Prestations artistiques et logement social font-ils bon ménage ?

Autre élément mentionné dans ce rapport sur la SEMAG, des prestations visant des réalisations artistiques. Le document indique qu’en avril 2015, à l’occasion des travaux de ravalement du programme locatif « Darboussier », la SEMAG a conjugué cette intervention avec la réalisation de trois fresques sur les façades de ces immeubles.

Ces réalisations artistiques, s’inscrivaient dans la dynamique culturelle suscitée par la présence voisine du MACTE. Leur réalisation a été inspirée par trois œuvres acquises par la SEMAG auprès d’une artiste peintre liée au directeur général, pour 30.000€. Les factures étant revêtues de la signature du DG de la SEMAG sous le « bon à payer ».

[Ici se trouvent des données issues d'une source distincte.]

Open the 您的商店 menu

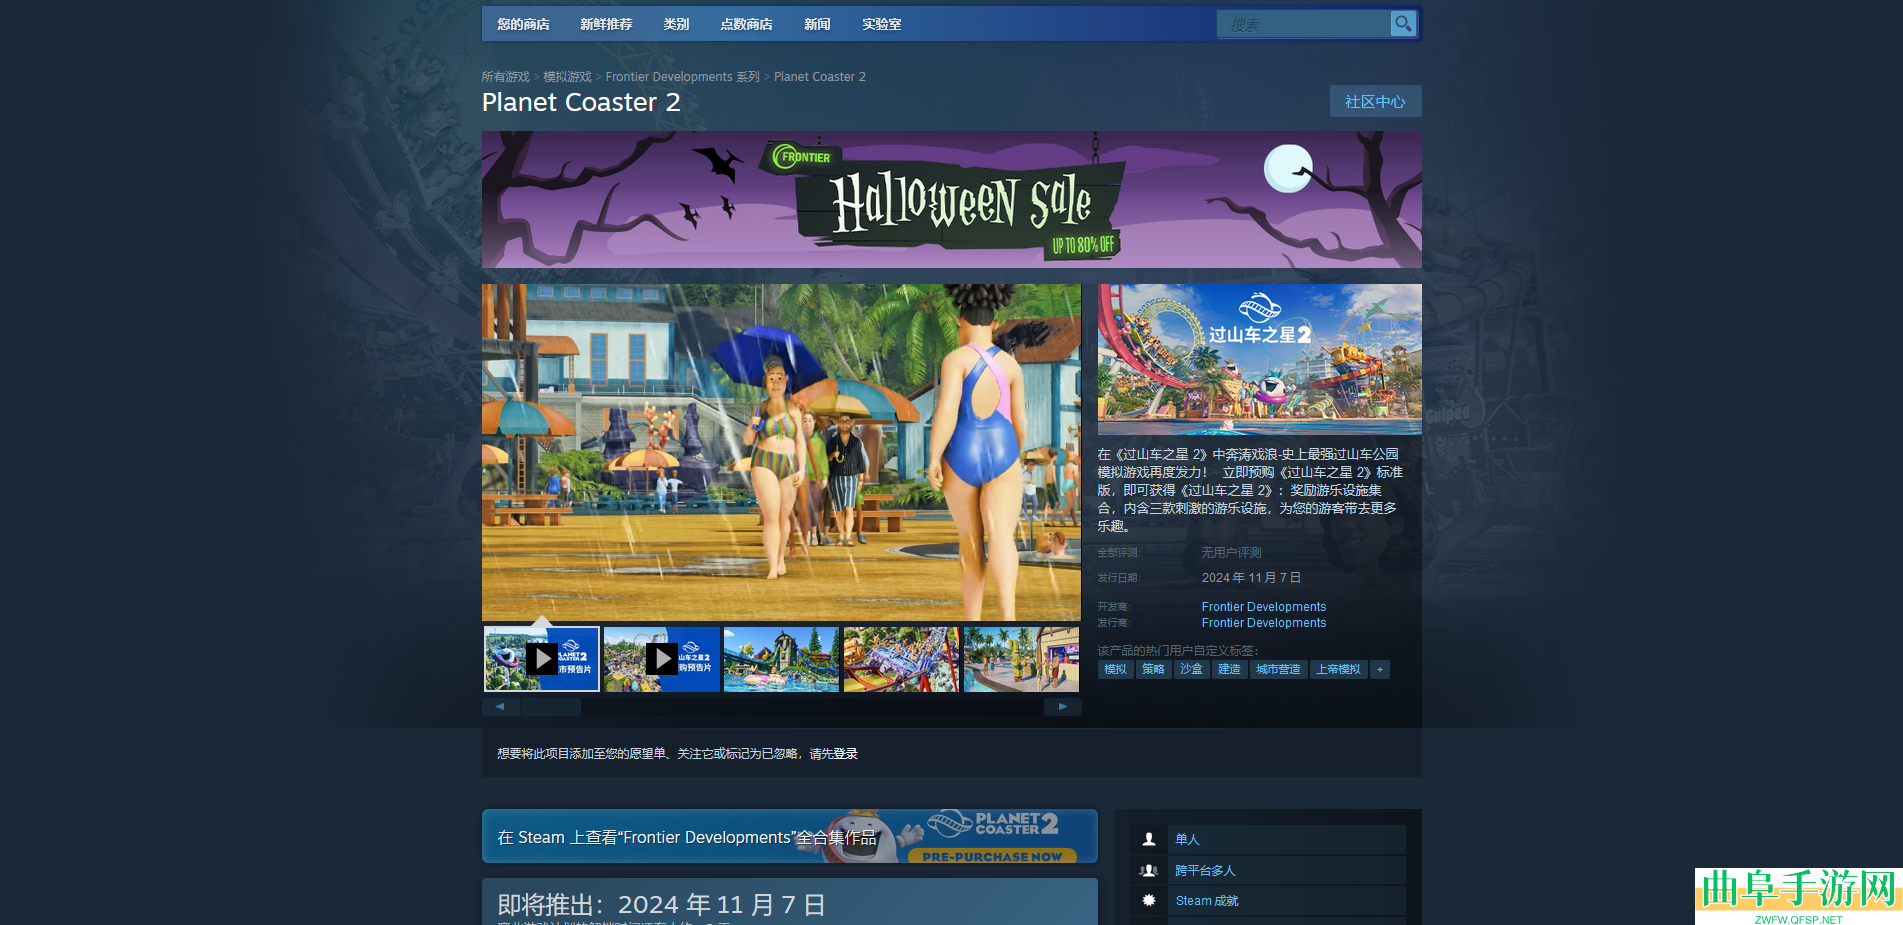pos(523,24)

La SEMAG, est-il encore mentionné dans le document, « s’est également portée acquéreur en mai 2017, de 4 autres tableaux de la même artiste pour un prix total de 10.000€. Après encadrement, ces tableaux ont été fixés aux murs de la salle du conseil d’administration de la SEMAG. La société argue du caractère courant des deux opérations passées dans des conditions normales » indique le rapport.

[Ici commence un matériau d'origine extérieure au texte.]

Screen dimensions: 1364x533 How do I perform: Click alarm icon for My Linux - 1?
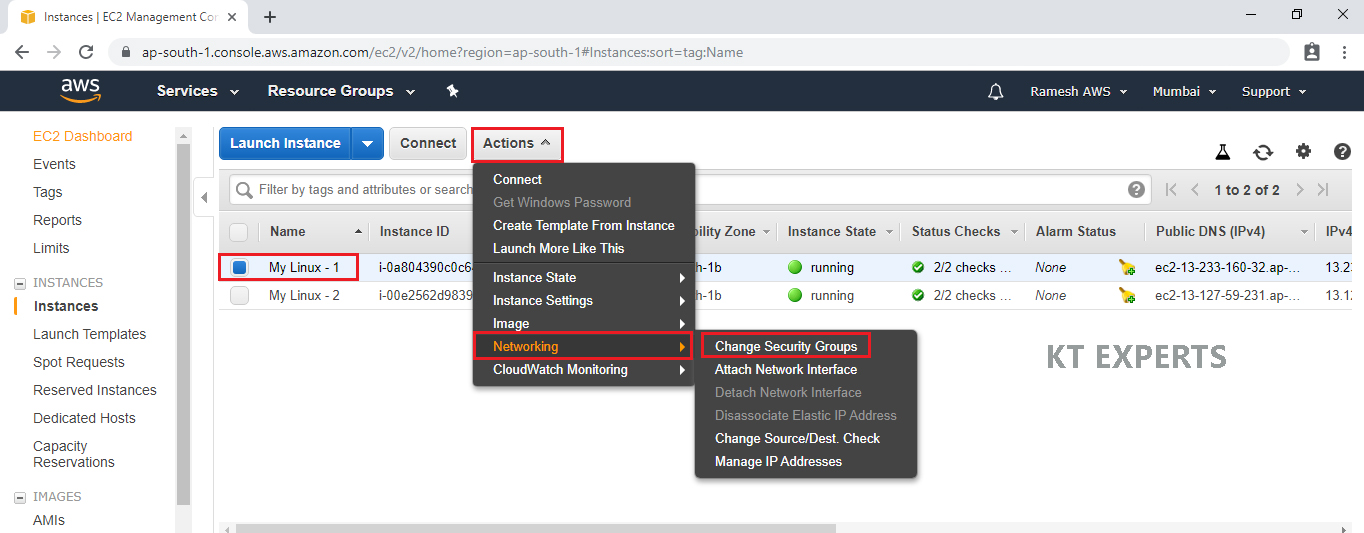click(x=1127, y=268)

Mais l’ANCOLS s’interroge. « S’agissant d’œuvres artistiques qui n’entrent pas dans l’objet statutaire de la SEMAG (principalement s’agissant de l’acquisition de tableaux) et n’ont pas de caractère récurrent, ces contrats pour lesquels aucune mise en concurrence préalable ne peut être justifiée, peuvent difficile être qualifiés de courants du point de vue de l’agence ». Le conseil d’administration aurait dû donner son accord préalable, est-il indiqué dans ce rapport.

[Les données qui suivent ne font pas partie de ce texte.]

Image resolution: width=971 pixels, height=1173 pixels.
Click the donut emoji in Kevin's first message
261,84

Objectif : 6000 logements d’ici 2022

Reste que ce rapport définitif, confirme que la SEMAG est un acteur majeur du logement social en Guadeloupe. Nonobstant ces préventions et mises en garde réglementaires. La SEMAG détient et gère actuellement un parc de 3700 logements sociaux ou intermédiaires. Elle affiche l’ambition à l’horizon 2022 d’avoisiner les 6.000 logements. Son expansion s’opère également en Martinique où elle détient désormais près de 500 logements, visant à terme environ 1.000 logements.

En l’absence d’une analyse suffisante des besoins, la politique de développement extrêmement rapide de la SEMAG, présente toutefois des risques. Des risques amplifiés par les produits proposés à la location dont les niveaux de loyers sont plus élevés que ceux des autres opérateurs du logement social en Guadeloupe. La commercialisation des logements constitue aujourd’hui la carence la plus notable de la SEMAG, note l’agence de contrôle.

Le taux de vacance structurel était de l’ordre de 10 à 13% entre 2016 et 2018, engendrant des pertes financières très pénalisantes pour la société. La SEMAG a fait valoir depuis une nette amélioration de ce taux, qu’elle affiche à un peu moins de 4% fin 2019.

Vigilance recommandée sur les finances

Les impayés constituent une autre zone à risque mal maîtrisée, selon l’ANCOLS. Le taux recouvrement moyen calculé au cours des trois derniers exercices n’a été que de 93%. Ce qui est assez faible pour le secteur du logement social. Des mesures ont là aussi été prises par la SEMAG permettant une amélioration ce taux de recouvrement, porté à 96% fin 2019.

Enfin, l’agence nationale de contrôle du logement social, situation financière de la SEMAG doit appeler à une certaine vigilance. La SEM possède un patrimoine récent garantissant la valeur économique de ses actifs. Structurellement, le modèle de la société repose sur un développement extrêmement rapide de l’offre locative. Sans que la SEMAG ne puisse disposer de la rentabilité d’un patrimoine amorti. Elle doit donc logiquement faire face à un poids de l’endettement très lourd durant cette phase de croissance.